[Collected data entries]
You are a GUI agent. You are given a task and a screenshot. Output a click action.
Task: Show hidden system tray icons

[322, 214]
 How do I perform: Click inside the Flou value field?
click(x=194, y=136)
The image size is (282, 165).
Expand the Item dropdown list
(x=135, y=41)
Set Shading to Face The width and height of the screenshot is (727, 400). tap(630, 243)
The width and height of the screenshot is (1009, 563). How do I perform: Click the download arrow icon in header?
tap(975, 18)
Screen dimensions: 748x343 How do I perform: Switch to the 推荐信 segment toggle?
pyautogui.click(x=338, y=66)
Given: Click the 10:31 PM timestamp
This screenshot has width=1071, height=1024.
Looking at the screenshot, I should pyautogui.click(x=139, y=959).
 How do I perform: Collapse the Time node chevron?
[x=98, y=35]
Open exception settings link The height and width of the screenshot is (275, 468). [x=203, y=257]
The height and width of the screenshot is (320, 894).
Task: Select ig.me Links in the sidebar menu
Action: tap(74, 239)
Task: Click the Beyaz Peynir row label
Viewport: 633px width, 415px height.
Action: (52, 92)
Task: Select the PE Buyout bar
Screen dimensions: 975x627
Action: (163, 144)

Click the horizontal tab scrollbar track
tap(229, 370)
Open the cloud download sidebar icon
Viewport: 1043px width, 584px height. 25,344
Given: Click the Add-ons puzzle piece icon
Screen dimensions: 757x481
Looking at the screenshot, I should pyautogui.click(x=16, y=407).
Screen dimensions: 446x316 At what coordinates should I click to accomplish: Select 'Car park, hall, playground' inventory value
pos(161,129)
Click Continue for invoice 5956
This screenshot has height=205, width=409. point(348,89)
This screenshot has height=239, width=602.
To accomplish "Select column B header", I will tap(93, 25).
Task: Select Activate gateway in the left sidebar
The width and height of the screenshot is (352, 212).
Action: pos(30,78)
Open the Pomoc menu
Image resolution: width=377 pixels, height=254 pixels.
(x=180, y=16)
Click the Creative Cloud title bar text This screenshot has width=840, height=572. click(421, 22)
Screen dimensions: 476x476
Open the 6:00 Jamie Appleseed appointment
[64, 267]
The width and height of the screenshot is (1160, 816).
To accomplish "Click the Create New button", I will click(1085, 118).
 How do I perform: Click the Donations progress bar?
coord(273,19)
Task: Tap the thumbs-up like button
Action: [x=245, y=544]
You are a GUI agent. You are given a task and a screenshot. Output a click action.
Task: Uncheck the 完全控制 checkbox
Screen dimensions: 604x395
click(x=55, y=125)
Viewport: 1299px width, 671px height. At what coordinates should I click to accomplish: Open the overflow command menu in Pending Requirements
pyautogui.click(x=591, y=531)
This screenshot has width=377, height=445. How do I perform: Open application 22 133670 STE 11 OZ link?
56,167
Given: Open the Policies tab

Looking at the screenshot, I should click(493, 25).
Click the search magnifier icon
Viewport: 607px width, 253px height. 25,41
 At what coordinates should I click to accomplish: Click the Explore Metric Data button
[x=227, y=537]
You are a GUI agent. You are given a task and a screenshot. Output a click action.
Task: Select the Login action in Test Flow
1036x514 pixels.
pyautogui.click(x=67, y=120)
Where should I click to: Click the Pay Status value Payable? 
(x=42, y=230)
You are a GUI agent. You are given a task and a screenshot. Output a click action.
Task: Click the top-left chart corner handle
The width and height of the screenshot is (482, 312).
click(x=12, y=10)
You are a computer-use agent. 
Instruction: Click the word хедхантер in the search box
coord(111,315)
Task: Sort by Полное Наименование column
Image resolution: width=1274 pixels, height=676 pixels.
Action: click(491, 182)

→ **TO DO**
Out of the entries above, write out only the lines between the line holding "Task: Click the Beyaz Peynir row label" and the line holding "Given: Click the Add-ons puzzle piece icon", inclusive, each exactly as given.

→ **EXERCISE OUTPUT**
Task: Click the Beyaz Peynir row label
Viewport: 633px width, 415px height.
Action: (52, 92)
Task: Select the PE Buyout bar
Screen dimensions: 975x627
Action: (163, 144)

Click the horizontal tab scrollbar track
tap(229, 370)
Open the cloud download sidebar icon
Viewport: 1043px width, 584px height. 25,344
Given: Click the Add-ons puzzle piece icon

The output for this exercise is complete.